*** Opening RECORD EXTRACTS ***

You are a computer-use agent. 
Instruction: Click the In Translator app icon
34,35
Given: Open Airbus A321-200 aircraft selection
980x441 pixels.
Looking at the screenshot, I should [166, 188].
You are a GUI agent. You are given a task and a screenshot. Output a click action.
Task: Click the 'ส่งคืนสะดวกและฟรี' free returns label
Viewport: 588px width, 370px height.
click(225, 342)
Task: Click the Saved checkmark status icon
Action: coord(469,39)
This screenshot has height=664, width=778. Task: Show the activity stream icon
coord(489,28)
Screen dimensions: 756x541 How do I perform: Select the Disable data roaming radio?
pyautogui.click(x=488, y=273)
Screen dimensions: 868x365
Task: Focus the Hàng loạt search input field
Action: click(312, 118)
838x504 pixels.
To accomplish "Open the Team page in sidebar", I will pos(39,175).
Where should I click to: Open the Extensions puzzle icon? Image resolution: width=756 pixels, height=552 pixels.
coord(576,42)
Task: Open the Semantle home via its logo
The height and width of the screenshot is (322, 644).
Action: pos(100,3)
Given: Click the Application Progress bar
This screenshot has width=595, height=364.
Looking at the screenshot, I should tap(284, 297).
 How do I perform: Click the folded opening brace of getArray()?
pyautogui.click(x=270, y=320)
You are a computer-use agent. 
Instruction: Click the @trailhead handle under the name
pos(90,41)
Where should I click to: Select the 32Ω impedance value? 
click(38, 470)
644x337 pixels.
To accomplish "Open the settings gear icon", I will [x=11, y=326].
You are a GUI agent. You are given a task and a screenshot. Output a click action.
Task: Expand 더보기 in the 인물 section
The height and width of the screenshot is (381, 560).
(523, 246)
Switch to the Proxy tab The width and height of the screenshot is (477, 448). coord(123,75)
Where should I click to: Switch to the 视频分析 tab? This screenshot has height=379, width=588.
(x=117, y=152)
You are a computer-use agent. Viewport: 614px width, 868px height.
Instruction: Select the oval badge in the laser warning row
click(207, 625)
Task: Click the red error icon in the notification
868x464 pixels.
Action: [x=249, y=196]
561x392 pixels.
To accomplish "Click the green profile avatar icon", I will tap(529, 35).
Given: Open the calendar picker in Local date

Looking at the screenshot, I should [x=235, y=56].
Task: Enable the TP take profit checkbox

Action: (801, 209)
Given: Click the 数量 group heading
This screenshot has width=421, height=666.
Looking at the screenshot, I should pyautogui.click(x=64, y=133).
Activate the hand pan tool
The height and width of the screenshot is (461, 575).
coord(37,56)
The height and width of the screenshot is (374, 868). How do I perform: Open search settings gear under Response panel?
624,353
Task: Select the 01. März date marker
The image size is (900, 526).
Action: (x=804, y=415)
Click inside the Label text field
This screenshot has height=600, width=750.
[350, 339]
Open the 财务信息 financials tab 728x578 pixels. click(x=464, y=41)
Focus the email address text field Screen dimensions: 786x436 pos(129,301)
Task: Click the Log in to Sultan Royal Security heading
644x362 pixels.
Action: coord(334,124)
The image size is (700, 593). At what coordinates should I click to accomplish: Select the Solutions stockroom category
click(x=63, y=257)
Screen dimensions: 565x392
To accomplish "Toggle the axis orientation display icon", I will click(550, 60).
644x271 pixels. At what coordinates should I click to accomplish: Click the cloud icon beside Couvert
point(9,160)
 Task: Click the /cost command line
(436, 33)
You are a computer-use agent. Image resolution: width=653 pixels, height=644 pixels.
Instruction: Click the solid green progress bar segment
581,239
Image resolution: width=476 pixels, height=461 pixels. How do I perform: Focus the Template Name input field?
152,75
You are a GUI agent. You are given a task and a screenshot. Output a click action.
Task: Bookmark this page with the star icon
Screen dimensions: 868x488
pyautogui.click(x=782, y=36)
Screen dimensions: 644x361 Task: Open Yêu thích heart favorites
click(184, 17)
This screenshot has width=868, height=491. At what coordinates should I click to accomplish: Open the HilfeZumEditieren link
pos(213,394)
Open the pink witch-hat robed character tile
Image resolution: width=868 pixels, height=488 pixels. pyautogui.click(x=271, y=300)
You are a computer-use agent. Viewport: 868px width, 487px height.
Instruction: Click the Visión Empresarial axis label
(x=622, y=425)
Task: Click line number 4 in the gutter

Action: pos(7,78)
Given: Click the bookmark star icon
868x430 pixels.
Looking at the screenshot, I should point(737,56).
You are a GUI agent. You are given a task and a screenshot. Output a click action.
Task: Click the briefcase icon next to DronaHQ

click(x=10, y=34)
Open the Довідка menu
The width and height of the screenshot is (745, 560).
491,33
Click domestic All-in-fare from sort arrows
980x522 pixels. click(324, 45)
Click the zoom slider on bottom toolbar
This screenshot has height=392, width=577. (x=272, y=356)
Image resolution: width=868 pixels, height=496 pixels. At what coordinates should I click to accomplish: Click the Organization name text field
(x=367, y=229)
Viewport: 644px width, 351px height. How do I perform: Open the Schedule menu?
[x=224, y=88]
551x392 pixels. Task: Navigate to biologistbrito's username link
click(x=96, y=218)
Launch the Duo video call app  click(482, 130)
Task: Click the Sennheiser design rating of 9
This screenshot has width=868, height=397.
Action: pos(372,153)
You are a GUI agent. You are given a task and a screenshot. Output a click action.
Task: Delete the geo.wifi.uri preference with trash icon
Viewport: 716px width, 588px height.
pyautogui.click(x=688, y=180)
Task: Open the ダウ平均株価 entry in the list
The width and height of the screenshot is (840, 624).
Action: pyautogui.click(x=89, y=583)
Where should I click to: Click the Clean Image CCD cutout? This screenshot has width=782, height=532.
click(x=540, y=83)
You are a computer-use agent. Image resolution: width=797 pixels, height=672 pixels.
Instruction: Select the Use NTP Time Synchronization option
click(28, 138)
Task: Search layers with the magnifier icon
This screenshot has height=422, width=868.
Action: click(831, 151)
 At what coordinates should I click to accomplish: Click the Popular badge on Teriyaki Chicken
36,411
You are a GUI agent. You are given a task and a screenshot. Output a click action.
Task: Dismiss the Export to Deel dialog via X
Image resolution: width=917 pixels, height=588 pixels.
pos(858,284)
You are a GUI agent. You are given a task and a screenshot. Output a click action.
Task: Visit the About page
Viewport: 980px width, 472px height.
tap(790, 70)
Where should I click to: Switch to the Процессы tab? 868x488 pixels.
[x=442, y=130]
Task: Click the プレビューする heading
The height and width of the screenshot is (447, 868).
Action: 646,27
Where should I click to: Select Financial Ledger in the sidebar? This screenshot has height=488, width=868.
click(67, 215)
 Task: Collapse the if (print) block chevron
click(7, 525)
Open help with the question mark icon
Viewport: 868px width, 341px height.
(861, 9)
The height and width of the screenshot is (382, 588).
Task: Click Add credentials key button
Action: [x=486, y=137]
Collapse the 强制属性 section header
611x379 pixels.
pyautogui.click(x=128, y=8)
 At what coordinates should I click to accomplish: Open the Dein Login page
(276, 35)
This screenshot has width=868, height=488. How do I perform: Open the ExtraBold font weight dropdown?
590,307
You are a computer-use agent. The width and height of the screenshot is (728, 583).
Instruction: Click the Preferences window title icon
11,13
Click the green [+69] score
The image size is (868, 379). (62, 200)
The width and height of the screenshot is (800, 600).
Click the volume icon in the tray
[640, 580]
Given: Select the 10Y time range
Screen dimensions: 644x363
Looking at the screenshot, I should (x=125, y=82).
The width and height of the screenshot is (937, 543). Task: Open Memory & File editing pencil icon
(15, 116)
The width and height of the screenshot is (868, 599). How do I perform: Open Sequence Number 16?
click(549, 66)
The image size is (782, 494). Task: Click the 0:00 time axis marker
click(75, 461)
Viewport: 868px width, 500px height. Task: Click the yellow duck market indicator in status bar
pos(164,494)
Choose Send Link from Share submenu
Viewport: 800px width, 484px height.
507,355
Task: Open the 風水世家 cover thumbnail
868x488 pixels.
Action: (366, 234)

*** Closing RECORD EXTRACTS ***

-- PROBLEM REQUIREMENTS --
Set down, exactly as they appear above, all lines from the one that has "Task: Click the 'ส่งคืนสะดวกและฟรี'" down to the one that has "Task: Expand 더보기 in the 인물 section", including those two and no others.

-- RESPONSE TO THE EXERCISE --
Task: Click the 'ส่งคืนสะดวกและฟรี' free returns label
Viewport: 588px width, 370px height.
click(225, 342)
Task: Click the Saved checkmark status icon
Action: coord(469,39)
This screenshot has height=664, width=778. Task: Show the activity stream icon
coord(489,28)
Screen dimensions: 756x541 How do I perform: Select the Disable data roaming radio?
pyautogui.click(x=488, y=273)
Screen dimensions: 868x365
Task: Focus the Hàng loạt search input field
Action: click(312, 118)
838x504 pixels.
To accomplish "Open the Team page in sidebar", I will pos(39,175).
Where should I click to: Open the Extensions puzzle icon? Image resolution: width=756 pixels, height=552 pixels.
coord(576,42)
Task: Open the Semantle home via its logo
The height and width of the screenshot is (322, 644).
Action: pos(100,3)
Given: Click the Application Progress bar
This screenshot has width=595, height=364.
Looking at the screenshot, I should tap(284, 297).
 How do I perform: Click the folded opening brace of getArray()?
pyautogui.click(x=270, y=320)
You are a computer-use agent. 
Instruction: Click the @trailhead handle under the name
pos(90,41)
Where should I click to: Select the 32Ω impedance value? 
click(38, 470)
644x337 pixels.
To accomplish "Open the settings gear icon", I will [x=11, y=326].
You are a GUI agent. You are given a task and a screenshot. Output a click action.
Task: Expand 더보기 in the 인물 section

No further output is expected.